[Entries on finding words and elements]
---------------
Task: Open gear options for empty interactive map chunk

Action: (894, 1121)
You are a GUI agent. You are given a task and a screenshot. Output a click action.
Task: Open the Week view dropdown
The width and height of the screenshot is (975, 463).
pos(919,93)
---------------
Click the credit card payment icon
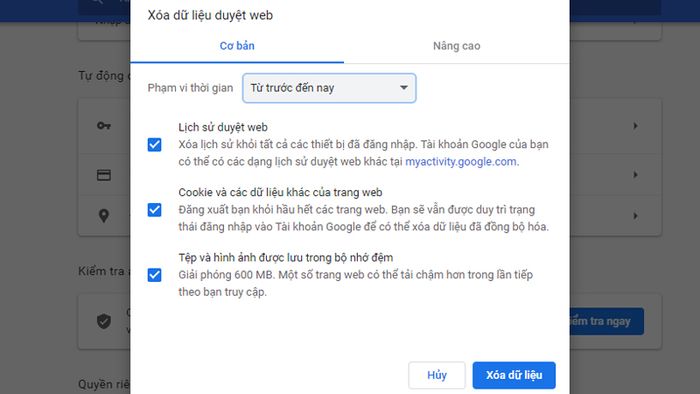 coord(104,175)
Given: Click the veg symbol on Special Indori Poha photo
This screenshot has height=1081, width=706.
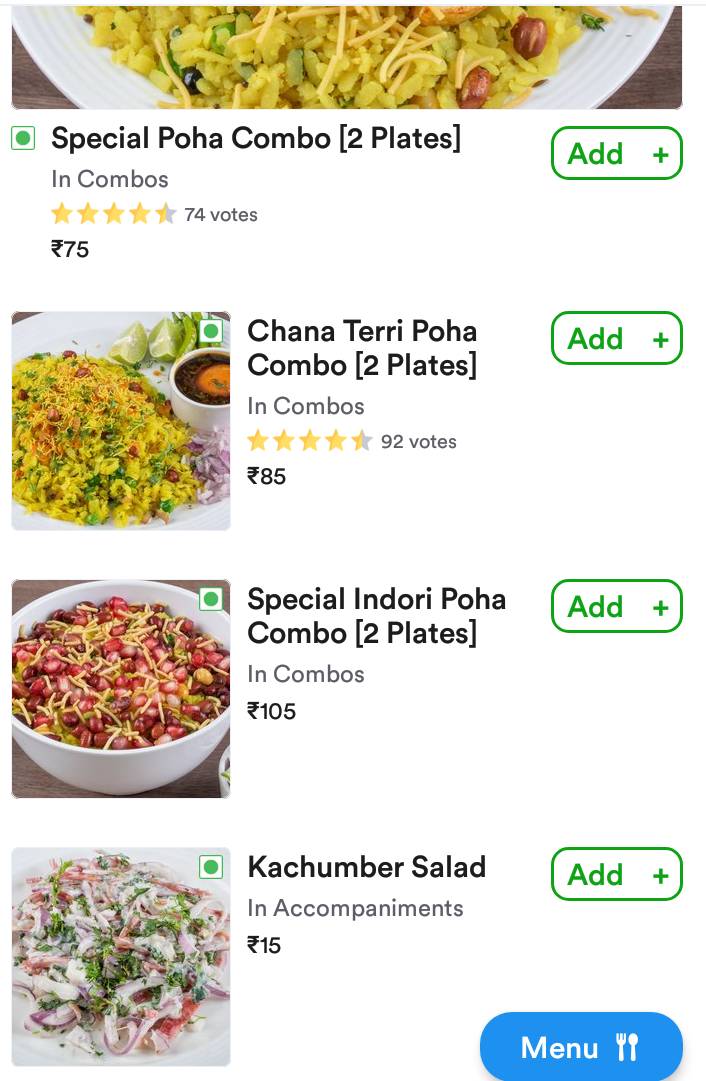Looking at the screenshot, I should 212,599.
---------------
▶ **Exercise directions**
Rewrite the material between the lines holding "Click the credit card payment icon" and "Looking at the screenshot, I should 212,599.", inclusive, substituting "vegetarian symbol" for "veg symbol" and keeping everything else the same. Omit the pictures from your answer.

▶ **Exercise output**
Click the credit card payment icon
 coord(104,175)
Given: Click the vegetarian symbol on Special Indori Poha photo
This screenshot has height=1081, width=706.
Looking at the screenshot, I should 212,599.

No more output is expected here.